Fragmento para leer
···
El segundo tomo está presidido por un hombre joven, serio y con cara de no haber roto un plato en su vida. Orante y sin pelo, don Pedro González de Mendoza da la imagen directa, auténtica, del quinto hijo del marqués de Santillana. En su persona se identificó con la máxima fuerza el sentido de «partido» más que de «clan» que en la política de la Baja Edad Media castellana tuvieron los Mendoza. Rodeado de cuatro obispos «familiares» suyos, que llevan como oferentes los atributos de su jerarquía múltiple, en un ámbito eclesial en el que a lo lejos se ve una ciudad que sin duda es Guadalajara, este retrato del gran cardenal Mendoza fue pintado, hacia 1470, por Hernando Rincón de Figueroa, para el retablo mayor del monasterio de San Francisco de Guadalajara, encargado y sufragado por el jerarca Canciller del Reino. Hoy, despedazado a lo largo de los siglos, este retrato se conserva en la Sala de comisiones del mismo Ayuntamiento de Guadalajara.

El tercer duque del Infantado

El tomo tercero de esta «Historia…» tiene una identificación más sorprendente. Aunque representa a un caballero coronado y ricamente vestido, sobre el que aparece el nombre de Alexander (Alejandro Magno) es muy probablemente la figura de don Diego Hurtado de Mendoza, tercer duque del Infantado. Pertenece esta imagen al gran paño bruselés de «La Fama» uno de los nueve que forman la serie de «Los Honores» hoy conservado en el Museo Nacional de Tapices de la Granja de San Ildefonso (Segovia). Realizado a instancias de Pierre van Aelst, tapicero de la corte de Borgoña, a partir de 1516, cuando Carlos de Gante fue elevado a la categoría de Rey de Castilla, fue luego adquirido por los Fugger de Amberes y ofrecido por estos al Emperador, que finalmente los compró en 1526, en Sevilla, al tiempo de su casorio con Isabel de Portugal. En este paño, sin duda uno de los más hermosos del mundo, aparece La Fama subida a un elefante, sobre las gradas de un enorme templo en cuyas ventanas asoman los más renombrados escritores de la Antigüedad. Muchos personajes de la historia antigua aparecen paseando ante el templo, todos a pie, excepto dos que cabalgan: uno es Julio César, a quien el tapicero identificó expresamente con el Emperador, y el otro Alejandro Magno, a quien reservó la identificación del duque del Infantado, después de haber oído en boca del Emperador que era considerado por éste «mi parigual». Solo dos hombres a caballo en la Castilla de 1516, el Emperador Carlos y el duque del Infantado. Este que preside el tercer tomo.
···
Datos almacenados
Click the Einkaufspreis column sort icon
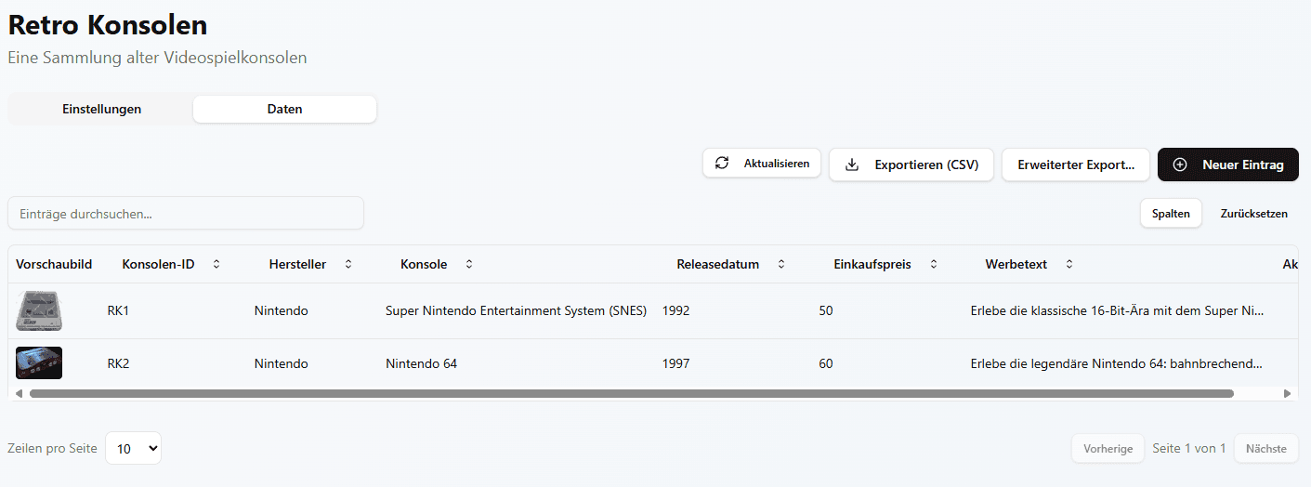[x=934, y=264]
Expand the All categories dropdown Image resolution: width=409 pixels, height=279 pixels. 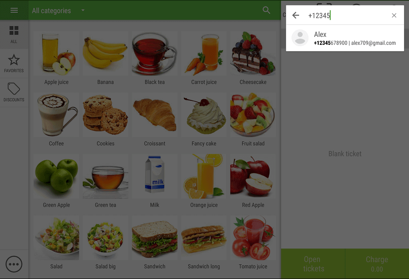click(x=58, y=11)
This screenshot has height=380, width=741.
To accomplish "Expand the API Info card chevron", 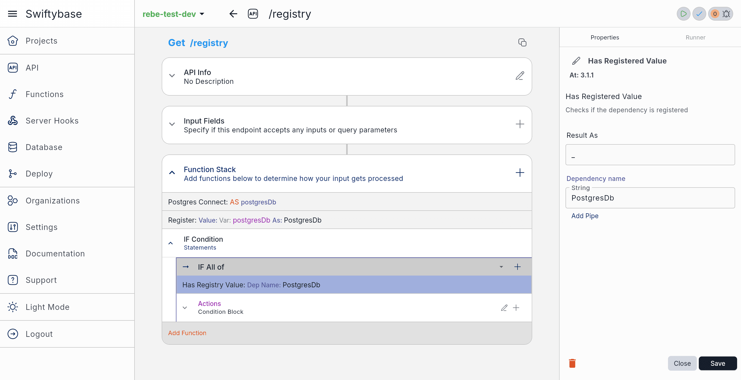I will click(172, 76).
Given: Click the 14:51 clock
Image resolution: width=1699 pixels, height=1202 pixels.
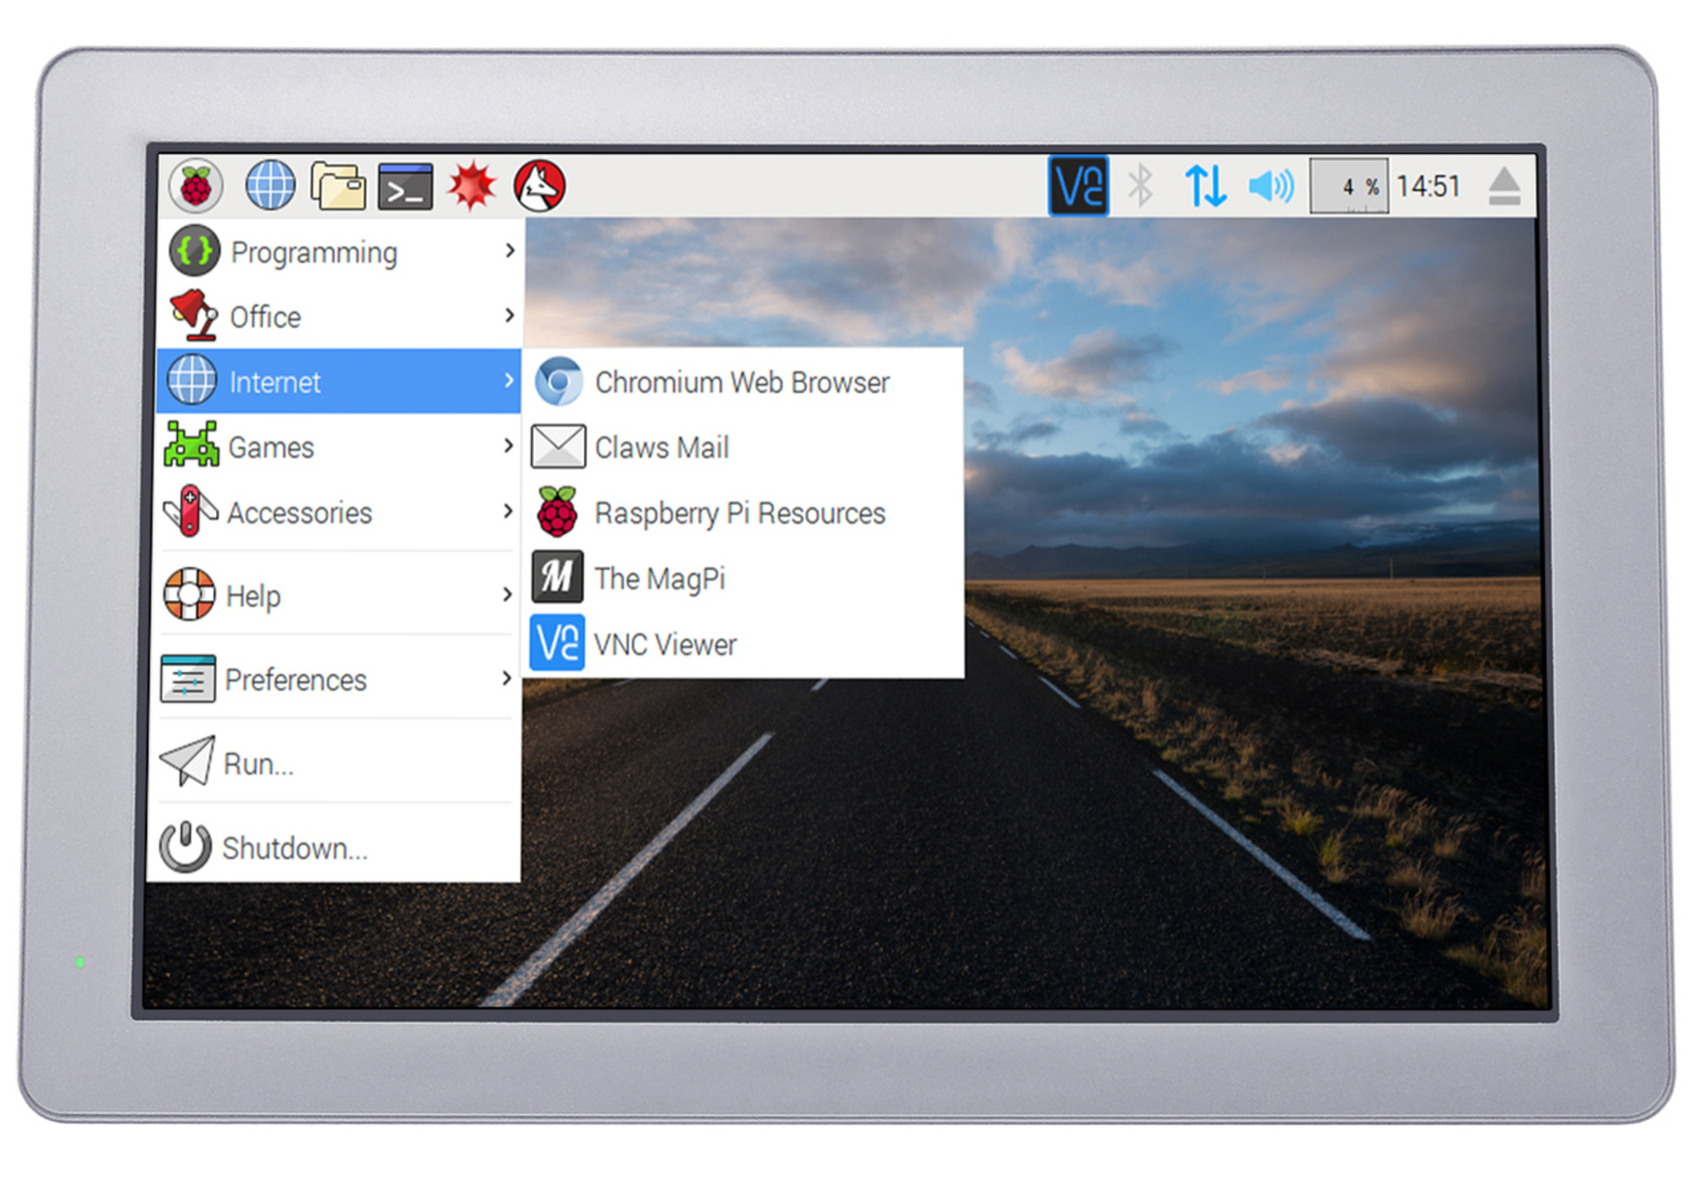Looking at the screenshot, I should [1428, 187].
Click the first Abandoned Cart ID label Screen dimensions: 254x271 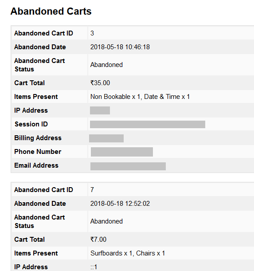pos(43,33)
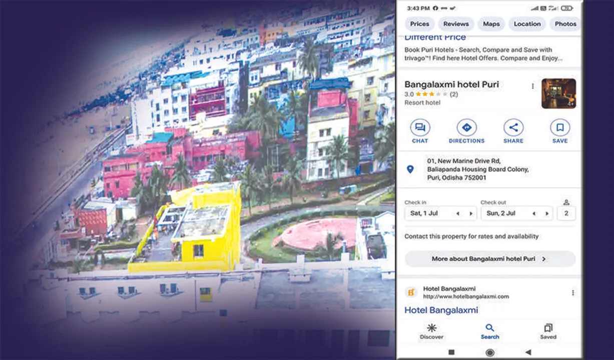Select the Prices chip
The height and width of the screenshot is (360, 614).
tap(419, 24)
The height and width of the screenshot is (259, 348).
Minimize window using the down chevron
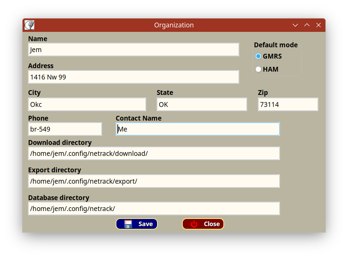click(x=295, y=25)
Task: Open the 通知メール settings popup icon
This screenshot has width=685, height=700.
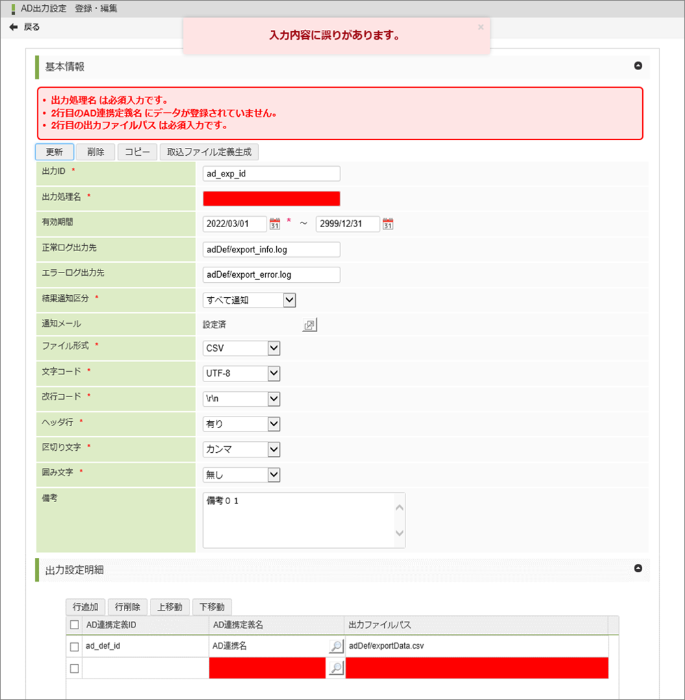Action: click(309, 325)
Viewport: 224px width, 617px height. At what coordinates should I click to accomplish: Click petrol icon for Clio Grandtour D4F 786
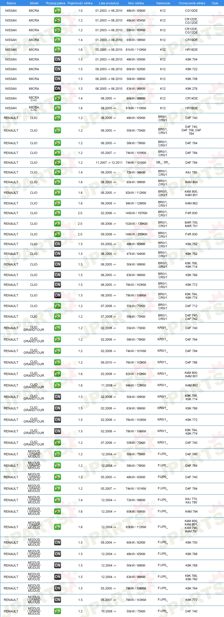click(x=57, y=362)
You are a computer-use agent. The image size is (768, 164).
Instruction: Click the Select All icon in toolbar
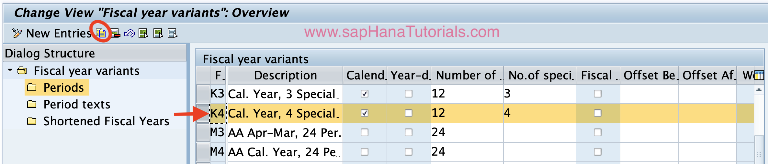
···
Tarea planteada 1
Según el fragmento sobre los retratos de los Mendoza, ¿quién pintó hacia 1470 el retrato del cardenal Mendoza?
Tarea planteada 2
¿Concuerdan con el fragmento sobre los retratos de los Mendoza estas afirmaciones? Responde sí o no a cada una y cita literalmente las palabras del texto que lo deciden.
(a) El paño de «La Fama» se conserva hoy en el Museo Nacional de Tapices de la Granja de San Ildefonso.
(b) El Emperador compró los paños en 1526 en Toledo.
(c) Todos los personajes de la historia antigua que pasean ante el templo aparecen a caballo.
Tarea planteada 3
Retoma el fragmento sobre los retratos de los Mendoza y continúalo a partir de su última frase.

Respuesta 1
Hernando Rincón de Figueroa.

Respuesta 2
(a) Sí: «hoy conservado en el Museo Nacional de Tapices de la Granja de San Ildefonso (Segovia)».
(b) No: «finalmente los compró en 1526, en Sevilla».
(c) No: «todos a pie, excepto dos que cabalgan».

Respuesta 3
Un conquistador de América

El cuarto y último tomo se reserva a un individuo anónimo, de gran fuerza varonil en el semblante. Vestido a la usanza castellana de mediado el siglo XVI, lleva en la mano una cartela de pergamino en la que se lee «Mi tener y mi valer, es a un solo Dios querer» y junto a él un escudo de armas. No es de los Mendoza, ninguno de los que con este apellido acudió a la aventura americana. Pero está sin duda en su círculo, formado a sus pechos. Se conserva este cuadro en el Museo del Prado, de autor también anónimo, y a la vista de él dijo Francisco López de Gómara que sin duda es este uno de los españoles que participaron en la «la mayor cosa después de la creación del mundo, sacando la encarnación y muerte del que lo crió». Se refiere al descubrimiento y conquista de América. Un alcarreño anónimo. Un eslabón más de esta cadena impresionante de gentes que ha hecho, siglo tras siglo, que sea tan alto el edificio en que vivimos: la ciudad de Guadalajara.